● **Exercise description**: Start at the line in the entries below that contains "The Painting That", stop at the line that contains "Rabbit Holes (86, 2054)", and output exactly the lines in that span, both ends included.

● **Input data**:
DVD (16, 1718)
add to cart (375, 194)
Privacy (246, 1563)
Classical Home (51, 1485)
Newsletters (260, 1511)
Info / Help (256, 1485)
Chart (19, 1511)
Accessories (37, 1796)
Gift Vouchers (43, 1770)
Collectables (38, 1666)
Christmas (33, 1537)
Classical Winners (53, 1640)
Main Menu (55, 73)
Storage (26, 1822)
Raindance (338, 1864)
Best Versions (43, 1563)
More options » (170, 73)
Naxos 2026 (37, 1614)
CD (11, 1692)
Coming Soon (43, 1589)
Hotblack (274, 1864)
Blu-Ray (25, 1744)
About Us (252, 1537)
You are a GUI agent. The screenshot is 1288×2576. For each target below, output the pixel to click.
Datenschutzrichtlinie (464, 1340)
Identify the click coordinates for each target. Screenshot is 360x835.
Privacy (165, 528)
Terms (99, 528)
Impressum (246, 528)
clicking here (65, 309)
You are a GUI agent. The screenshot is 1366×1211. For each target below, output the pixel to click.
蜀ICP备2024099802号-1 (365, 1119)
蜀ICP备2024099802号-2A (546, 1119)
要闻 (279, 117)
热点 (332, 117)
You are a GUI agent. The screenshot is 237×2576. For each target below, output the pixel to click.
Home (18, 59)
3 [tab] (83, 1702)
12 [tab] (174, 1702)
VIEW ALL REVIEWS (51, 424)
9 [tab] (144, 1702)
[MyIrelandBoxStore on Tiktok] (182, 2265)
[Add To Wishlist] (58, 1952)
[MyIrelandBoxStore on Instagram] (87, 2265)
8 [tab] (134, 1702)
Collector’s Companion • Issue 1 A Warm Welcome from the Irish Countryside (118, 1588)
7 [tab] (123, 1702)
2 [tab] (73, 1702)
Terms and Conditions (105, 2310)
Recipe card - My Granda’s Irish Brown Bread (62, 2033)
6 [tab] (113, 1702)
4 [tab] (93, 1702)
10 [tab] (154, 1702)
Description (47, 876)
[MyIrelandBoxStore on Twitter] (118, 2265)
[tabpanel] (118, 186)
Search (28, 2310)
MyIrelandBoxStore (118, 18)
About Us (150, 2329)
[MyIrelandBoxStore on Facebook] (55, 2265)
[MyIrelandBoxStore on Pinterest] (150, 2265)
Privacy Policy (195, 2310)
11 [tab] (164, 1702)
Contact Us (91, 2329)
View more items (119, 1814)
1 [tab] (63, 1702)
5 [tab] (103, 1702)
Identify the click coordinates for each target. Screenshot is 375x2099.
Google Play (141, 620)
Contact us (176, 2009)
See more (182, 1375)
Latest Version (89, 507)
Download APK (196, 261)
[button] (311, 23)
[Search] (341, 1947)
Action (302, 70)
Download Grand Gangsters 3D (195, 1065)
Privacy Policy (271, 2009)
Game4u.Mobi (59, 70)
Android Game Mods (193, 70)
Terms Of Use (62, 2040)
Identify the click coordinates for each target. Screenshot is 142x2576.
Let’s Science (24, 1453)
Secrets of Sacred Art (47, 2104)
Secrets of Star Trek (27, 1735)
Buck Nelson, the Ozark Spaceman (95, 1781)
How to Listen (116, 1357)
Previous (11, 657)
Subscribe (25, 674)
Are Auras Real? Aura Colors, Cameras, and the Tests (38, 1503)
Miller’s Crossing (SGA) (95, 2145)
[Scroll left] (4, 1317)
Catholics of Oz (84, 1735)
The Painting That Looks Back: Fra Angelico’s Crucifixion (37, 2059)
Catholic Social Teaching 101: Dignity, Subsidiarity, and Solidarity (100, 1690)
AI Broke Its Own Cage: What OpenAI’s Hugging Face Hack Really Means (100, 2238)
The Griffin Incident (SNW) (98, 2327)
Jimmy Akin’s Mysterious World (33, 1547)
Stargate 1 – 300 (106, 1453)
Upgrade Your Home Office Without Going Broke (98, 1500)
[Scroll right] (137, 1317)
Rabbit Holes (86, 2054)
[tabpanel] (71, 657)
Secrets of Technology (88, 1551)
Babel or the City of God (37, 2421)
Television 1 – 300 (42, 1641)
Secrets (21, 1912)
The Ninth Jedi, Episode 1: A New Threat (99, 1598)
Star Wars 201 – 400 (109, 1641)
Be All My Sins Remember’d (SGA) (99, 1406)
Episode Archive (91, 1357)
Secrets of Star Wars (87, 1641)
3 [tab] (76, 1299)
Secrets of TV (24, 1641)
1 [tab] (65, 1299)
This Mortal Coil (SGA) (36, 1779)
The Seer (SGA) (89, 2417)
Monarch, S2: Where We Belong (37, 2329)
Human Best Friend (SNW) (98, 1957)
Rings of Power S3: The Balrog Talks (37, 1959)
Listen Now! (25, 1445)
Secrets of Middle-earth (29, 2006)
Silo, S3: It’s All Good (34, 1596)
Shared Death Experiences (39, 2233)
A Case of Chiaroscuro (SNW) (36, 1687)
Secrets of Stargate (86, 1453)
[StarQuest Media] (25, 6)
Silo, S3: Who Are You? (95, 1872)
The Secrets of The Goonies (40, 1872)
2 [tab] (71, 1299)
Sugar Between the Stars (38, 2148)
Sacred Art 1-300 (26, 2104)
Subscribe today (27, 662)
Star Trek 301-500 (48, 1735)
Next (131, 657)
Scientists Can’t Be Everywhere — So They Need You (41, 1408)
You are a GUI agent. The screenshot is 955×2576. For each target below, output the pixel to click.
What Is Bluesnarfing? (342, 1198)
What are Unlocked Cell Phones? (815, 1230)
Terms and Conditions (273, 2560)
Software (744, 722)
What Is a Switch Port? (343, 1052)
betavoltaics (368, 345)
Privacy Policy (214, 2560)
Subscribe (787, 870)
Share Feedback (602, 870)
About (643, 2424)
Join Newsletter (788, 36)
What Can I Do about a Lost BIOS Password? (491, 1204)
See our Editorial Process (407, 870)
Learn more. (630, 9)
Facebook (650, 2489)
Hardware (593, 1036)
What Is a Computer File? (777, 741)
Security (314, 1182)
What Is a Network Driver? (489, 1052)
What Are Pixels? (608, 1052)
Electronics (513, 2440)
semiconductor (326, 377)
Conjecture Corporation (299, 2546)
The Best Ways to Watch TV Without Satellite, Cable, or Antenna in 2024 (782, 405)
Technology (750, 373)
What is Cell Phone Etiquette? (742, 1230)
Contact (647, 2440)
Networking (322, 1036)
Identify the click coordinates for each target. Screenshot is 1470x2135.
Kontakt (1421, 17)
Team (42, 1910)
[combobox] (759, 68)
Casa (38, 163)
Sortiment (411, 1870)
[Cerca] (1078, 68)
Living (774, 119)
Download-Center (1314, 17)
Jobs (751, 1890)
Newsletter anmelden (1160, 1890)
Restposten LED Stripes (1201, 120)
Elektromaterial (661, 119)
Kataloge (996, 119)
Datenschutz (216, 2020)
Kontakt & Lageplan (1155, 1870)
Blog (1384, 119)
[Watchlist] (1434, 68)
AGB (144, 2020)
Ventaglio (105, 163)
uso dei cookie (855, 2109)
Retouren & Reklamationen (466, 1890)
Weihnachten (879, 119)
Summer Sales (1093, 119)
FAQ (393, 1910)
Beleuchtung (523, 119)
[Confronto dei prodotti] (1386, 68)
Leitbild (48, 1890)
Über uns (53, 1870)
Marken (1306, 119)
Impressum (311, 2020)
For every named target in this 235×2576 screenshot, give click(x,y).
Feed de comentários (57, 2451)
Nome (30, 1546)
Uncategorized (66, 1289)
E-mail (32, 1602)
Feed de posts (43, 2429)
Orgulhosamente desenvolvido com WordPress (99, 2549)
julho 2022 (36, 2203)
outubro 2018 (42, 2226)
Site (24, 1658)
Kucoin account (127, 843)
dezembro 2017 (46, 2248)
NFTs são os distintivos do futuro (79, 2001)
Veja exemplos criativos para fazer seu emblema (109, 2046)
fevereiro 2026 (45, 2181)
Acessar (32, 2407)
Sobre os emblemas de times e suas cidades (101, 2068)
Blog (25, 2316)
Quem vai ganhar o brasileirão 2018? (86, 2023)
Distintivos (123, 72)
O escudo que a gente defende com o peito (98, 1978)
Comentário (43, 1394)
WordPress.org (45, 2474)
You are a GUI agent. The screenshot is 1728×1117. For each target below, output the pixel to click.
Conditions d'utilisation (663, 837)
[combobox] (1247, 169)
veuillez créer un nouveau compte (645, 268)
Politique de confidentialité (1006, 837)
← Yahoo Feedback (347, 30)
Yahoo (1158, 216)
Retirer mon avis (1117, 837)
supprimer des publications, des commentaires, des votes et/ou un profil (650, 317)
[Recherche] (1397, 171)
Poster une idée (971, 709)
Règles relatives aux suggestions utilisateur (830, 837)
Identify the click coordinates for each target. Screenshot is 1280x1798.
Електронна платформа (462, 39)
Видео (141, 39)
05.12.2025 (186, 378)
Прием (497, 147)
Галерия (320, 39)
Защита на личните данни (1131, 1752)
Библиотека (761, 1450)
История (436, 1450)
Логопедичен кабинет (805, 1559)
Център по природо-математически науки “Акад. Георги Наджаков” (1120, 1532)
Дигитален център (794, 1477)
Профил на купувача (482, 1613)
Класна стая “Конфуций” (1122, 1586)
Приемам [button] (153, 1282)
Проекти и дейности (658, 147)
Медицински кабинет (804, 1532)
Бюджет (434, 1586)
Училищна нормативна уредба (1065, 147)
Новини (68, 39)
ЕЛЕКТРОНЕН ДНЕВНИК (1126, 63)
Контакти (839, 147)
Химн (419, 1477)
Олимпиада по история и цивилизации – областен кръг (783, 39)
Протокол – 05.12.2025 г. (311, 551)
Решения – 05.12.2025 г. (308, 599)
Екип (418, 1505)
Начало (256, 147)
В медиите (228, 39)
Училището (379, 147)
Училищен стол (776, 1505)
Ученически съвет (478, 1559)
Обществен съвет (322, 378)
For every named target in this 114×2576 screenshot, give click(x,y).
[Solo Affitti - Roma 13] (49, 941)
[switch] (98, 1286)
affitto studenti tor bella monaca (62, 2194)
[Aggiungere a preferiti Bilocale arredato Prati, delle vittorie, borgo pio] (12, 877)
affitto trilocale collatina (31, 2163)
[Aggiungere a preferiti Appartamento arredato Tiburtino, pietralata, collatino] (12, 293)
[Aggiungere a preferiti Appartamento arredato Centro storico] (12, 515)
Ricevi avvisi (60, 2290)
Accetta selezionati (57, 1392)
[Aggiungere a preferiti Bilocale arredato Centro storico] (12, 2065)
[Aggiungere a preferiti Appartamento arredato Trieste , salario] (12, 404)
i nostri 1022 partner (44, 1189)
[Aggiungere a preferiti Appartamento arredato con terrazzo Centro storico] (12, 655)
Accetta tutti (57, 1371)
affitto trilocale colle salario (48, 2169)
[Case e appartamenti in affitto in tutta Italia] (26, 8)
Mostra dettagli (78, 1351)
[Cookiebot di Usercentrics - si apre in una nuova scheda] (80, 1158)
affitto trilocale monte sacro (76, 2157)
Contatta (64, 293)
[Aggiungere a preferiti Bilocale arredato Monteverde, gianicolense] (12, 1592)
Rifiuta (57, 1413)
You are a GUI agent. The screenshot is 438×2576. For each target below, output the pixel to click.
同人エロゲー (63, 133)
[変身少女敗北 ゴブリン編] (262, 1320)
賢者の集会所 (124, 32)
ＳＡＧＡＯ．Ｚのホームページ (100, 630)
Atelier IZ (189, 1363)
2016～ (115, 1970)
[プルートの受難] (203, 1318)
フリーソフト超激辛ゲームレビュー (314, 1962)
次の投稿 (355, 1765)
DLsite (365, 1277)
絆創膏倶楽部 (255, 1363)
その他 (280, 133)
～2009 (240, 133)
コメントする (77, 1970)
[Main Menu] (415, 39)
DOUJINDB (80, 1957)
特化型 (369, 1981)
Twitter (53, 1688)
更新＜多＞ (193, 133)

● **Solution to the exercise**:
The Painting That Looks Back: Fra Angelico’s Crucifixion (37, 2059)
Catholic Social Teaching 101: Dignity, Subsidiarity, and Solidarity (100, 1690)
AI Broke Its Own Cage: What OpenAI’s Hugging Face Hack Really Means (100, 2238)
The Griffin Incident (SNW) (98, 2327)
Jimmy Akin’s Mysterious World (33, 1547)
Stargate 1 – 300 (106, 1453)
Upgrade Your Home Office Without Going Broke (98, 1500)
[Scroll right] (137, 1317)
Rabbit Holes (86, 2054)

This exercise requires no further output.